## Source excerpt
▼

I've done open feeding with buckets in several ways. One way I used 5lb honey buckets, drilled a ring of 1/16" holes around the rim, right next to the lip of the lid when it was in place. Filled the bucket, put on the lid, turned upside down inside an empty box on top of the top bars. you could also do this one in an open feeder arrangement.

I do bottle feeding thru a hole in my migratory covers, I put 3 holes 1/16" drill bit in the lids of plastic pepsi bottles and turn upside down into the holes I drilled into the migratory covers.

I've taken 5 gallon buckets and cut the bottom out of one, filled it with 1/16" holes and let it float on top of syrup in another bucket. The plastic bottom full of holes floats well enough to hold the bees up as they drink. I bet this one would work without drilling any holes as there is a small space all the way around the floating bottom they could drink from while standing high and dry on the solid plastic bottom floater.


----------



## cow pollinater (Dec 5, 2007)

I use a five gallon bucket from a homebrewing supply company that has a hole cut for a spigot on the bottom and a hole for an airlock in the lid with a dog waterer attatched. I cut the spigot off and turned the assembly around so that I have threaded pipe coming out the side of the bucket and I cover the airlock hole with mesh so the feed will flow without bees getting into the bucket and then I attach an automatic dog waterer filled with gravel to the pipe thread.


----------



## Allen Martens (Jan 13, 2007)

I'd take a lot of convincing to go back to feeding individual hives. The key to using open feeding is to have easy access for the bees so they can fly in and out -- I use 2 inch holes along the side of a rubbermaid tub. There needs to be a good wood float structure under the straw and a lot of surface area. I use one 20 gallon tub for every ten hives.

Once the bees are familiar with with the food source they will feed at temperatures as low as 6 or 7 C. When I think of how many day I use to spend feeding individuals compared to a couple of days now I just shake my head. Of course, if other beeks have yards close by, your syrup cost are going to go way up.

As far as weaker hives goes, they probably don't need as much feed anyways and the big ones often need more.


----------



## habutti (Apr 20, 2008)

▲

## Exercise prompt
In the forum thread about feeding bees, which usernames appear in the post headers, and what date is shown with each?

## Material
▼

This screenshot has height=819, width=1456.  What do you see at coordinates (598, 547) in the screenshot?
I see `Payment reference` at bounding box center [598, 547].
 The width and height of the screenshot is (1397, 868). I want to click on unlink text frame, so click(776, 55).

▲

## Final result
cow pollinater (Dec 5, 2007)
Allen Martens (Jan 13, 2007)
habutti (Apr 20, 2008)